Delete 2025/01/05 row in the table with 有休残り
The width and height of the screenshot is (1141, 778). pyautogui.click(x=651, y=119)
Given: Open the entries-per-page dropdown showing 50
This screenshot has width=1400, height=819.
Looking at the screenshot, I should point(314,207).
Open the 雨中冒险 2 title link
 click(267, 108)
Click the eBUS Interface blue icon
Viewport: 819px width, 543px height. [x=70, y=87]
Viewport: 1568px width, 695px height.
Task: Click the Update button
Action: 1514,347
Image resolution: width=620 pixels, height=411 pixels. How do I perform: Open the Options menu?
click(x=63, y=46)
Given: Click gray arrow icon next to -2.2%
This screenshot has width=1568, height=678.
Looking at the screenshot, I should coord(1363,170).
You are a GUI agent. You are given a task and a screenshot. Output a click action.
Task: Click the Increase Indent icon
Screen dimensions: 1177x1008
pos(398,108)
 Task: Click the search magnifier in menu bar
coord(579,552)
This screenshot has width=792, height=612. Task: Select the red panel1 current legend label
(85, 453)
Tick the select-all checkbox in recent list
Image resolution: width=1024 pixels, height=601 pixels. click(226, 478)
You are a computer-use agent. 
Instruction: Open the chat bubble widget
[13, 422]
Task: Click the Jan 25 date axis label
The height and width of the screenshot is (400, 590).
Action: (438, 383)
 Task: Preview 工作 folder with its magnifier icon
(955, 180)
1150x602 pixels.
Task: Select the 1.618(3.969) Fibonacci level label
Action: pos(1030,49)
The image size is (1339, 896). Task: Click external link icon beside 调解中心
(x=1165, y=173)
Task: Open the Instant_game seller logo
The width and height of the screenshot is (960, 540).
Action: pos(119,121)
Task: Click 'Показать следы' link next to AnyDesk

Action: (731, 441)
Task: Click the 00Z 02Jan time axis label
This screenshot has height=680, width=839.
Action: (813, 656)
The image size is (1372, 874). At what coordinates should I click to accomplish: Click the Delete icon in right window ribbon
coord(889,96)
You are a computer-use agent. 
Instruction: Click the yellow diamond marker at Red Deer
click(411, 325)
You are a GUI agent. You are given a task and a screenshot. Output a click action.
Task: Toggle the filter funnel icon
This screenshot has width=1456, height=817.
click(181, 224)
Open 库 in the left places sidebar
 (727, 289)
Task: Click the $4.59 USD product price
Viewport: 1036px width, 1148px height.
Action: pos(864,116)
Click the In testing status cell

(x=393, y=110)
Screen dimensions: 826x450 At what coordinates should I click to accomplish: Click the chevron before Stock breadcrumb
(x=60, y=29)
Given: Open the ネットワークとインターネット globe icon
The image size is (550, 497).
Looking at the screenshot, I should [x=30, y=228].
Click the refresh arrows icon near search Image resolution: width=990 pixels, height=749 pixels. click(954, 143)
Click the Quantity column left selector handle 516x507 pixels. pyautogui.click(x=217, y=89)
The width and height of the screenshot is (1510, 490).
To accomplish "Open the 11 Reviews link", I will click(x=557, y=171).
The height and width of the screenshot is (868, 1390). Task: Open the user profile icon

— Prompt —
Please repeat the data above verbatim, all of it.

— Response area —
Delete 2025/01/05 row in the table with 有休残り
The width and height of the screenshot is (1141, 778). pyautogui.click(x=651, y=119)
Given: Open the entries-per-page dropdown showing 50
This screenshot has width=1400, height=819.
Looking at the screenshot, I should point(314,207).
Open the 雨中冒险 2 title link
 click(267, 108)
Click the eBUS Interface blue icon
Viewport: 819px width, 543px height. [x=70, y=87]
Viewport: 1568px width, 695px height.
Task: Click the Update button
Action: 1514,347
Image resolution: width=620 pixels, height=411 pixels. How do I perform: Open the Options menu?
click(x=63, y=46)
Given: Click gray arrow icon next to -2.2%
This screenshot has width=1568, height=678.
Looking at the screenshot, I should coord(1363,170).
You are a GUI agent. You are given a task and a screenshot. Output a click action.
Task: Click the Increase Indent icon
Screen dimensions: 1177x1008
pos(398,108)
 Task: Click the search magnifier in menu bar
coord(579,552)
This screenshot has width=792, height=612. Task: Select the red panel1 current legend label
(85, 453)
Tick the select-all checkbox in recent list
Image resolution: width=1024 pixels, height=601 pixels. click(226, 478)
You are a computer-use agent. 
Instruction: Open the chat bubble widget
[13, 422]
Task: Click the Jan 25 date axis label
The height and width of the screenshot is (400, 590).
Action: (438, 383)
 Task: Preview 工作 folder with its magnifier icon
(955, 180)
1150x602 pixels.
Task: Select the 1.618(3.969) Fibonacci level label
Action: pos(1030,49)
The image size is (1339, 896). Task: Click external link icon beside 调解中心
(x=1165, y=173)
Task: Open the Instant_game seller logo
The width and height of the screenshot is (960, 540).
Action: pos(119,121)
Task: Click 'Показать следы' link next to AnyDesk

Action: (731, 441)
Task: Click the 00Z 02Jan time axis label
This screenshot has height=680, width=839.
Action: (813, 656)
The image size is (1372, 874). At what coordinates should I click to accomplish: Click the Delete icon in right window ribbon
coord(889,96)
You are a computer-use agent. 
Instruction: Click the yellow diamond marker at Red Deer
click(411, 325)
You are a GUI agent. You are given a task and a screenshot. Output a click action.
Task: Toggle the filter funnel icon
This screenshot has width=1456, height=817.
click(181, 224)
Open 库 in the left places sidebar
 (727, 289)
Task: Click the $4.59 USD product price
Viewport: 1036px width, 1148px height.
Action: pos(864,116)
Click the In testing status cell

(x=393, y=110)
Screen dimensions: 826x450 At what coordinates should I click to accomplish: Click the chevron before Stock breadcrumb
(x=60, y=29)
Given: Open the ネットワークとインターネット globe icon
The image size is (550, 497).
Looking at the screenshot, I should [x=30, y=228].
Click the refresh arrows icon near search Image resolution: width=990 pixels, height=749 pixels. click(954, 143)
Click the Quantity column left selector handle 516x507 pixels. pyautogui.click(x=217, y=89)
The width and height of the screenshot is (1510, 490).
To accomplish "Open the 11 Reviews link", I will click(x=557, y=171).
The height and width of the screenshot is (868, 1390). Task: Open the user profile icon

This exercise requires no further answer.